We report a case of a 27-year-old male patient with FHL2, who was admitted with a persistent fever and pancytopenia. Through next-generation sequencing technology of hemophagocytic lymphohistiocytosis (HLH)-related genes, we found compound heterozygous mutations of PRF1: c.65delC (p.Pro22Argfs*29) (frameshift mutation, paternal) and c.163C>T (p.Arg55Cys) (missense mutation, maternal). Although he did not receive hematopoietic stem cell transplantation, the patient achieved complete remission after receiving HLH-2004 treatment protocol. To date, the patient has stopped taking drugs for 15 mo, is in a stable condition, and is under follow-up observation.

CONCLUSION

The delayed onset of FHL2 may be related to the PRF1 mutation type, pathogenic variation pattern, triggering factors, and the temperature sensitivity of some PRF1 mutations. For individual, the detailed reason for the delay in the onset of FHL warrants further investigation.
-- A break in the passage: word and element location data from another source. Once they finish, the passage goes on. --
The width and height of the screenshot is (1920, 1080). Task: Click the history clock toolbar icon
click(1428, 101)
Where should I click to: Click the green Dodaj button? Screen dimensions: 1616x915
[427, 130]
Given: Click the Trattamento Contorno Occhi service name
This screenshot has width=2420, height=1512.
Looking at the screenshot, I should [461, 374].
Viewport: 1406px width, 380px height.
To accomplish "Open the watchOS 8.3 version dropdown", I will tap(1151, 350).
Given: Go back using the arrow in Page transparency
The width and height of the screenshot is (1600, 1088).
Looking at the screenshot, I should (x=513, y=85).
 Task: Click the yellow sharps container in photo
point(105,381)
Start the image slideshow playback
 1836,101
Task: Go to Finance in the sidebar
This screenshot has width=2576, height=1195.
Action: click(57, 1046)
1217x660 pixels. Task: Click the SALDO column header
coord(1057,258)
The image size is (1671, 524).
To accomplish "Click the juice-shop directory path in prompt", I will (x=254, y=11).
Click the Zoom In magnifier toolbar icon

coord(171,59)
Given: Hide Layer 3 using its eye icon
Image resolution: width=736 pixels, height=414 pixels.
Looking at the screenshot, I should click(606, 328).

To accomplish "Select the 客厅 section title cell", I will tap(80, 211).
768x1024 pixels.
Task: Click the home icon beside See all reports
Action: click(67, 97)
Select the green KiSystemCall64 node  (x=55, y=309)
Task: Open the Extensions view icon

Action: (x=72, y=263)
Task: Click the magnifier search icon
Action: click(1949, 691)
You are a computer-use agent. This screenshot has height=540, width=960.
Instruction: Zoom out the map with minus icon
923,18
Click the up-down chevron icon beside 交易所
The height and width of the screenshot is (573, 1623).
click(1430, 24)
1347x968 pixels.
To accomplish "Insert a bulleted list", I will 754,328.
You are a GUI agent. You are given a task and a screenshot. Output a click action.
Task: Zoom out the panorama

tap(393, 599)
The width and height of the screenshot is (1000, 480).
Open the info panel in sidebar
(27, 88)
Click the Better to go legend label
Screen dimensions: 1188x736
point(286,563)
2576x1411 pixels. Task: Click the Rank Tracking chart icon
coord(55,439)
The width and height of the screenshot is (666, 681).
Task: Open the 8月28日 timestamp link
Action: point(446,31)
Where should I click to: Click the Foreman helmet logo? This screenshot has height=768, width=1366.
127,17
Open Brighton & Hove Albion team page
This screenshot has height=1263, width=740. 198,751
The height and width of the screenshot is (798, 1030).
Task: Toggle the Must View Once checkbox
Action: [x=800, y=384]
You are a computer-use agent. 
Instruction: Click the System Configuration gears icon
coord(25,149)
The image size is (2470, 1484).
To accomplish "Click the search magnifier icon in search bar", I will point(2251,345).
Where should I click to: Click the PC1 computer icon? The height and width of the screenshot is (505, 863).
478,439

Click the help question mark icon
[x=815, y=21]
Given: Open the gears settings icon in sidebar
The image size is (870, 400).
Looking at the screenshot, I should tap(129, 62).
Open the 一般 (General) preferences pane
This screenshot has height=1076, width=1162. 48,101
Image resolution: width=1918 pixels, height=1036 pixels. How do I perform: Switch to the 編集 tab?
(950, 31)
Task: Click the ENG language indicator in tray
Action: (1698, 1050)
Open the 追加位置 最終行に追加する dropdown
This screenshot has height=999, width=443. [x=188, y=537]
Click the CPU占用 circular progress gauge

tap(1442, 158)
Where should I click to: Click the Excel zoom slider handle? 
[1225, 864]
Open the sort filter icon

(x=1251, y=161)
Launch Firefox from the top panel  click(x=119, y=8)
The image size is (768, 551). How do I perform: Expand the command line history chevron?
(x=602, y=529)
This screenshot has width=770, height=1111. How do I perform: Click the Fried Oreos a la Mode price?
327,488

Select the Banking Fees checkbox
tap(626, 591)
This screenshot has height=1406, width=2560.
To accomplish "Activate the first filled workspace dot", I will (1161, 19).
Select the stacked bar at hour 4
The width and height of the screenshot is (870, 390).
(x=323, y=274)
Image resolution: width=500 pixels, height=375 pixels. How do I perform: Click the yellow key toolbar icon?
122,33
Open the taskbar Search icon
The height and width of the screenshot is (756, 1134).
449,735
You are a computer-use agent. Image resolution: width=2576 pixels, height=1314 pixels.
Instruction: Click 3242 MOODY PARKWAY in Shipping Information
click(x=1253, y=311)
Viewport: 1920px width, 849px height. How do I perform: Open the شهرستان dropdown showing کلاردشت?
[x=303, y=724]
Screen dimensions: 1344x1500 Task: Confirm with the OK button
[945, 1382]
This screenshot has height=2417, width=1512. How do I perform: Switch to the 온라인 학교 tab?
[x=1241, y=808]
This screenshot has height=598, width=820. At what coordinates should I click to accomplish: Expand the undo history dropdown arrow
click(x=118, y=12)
Keywords: Familial hemophagocytic lymphohistiocytosis, Perforin, PRF1 mutation, Late-onset, Case report

Core Tip: In familial hemophagocytic lymphohistiocytosis (FHL), the perforin (PRF1): c.163C>T mutation is rare and the clinical features have not been reported. We discuss a case of adult onset type 2 FHL with PRF1 c.65delC/c.163C>T compound heterozygous mutations, and conduct a predictive analysis of the effects of the two mutations on PRF1 function and disease onset.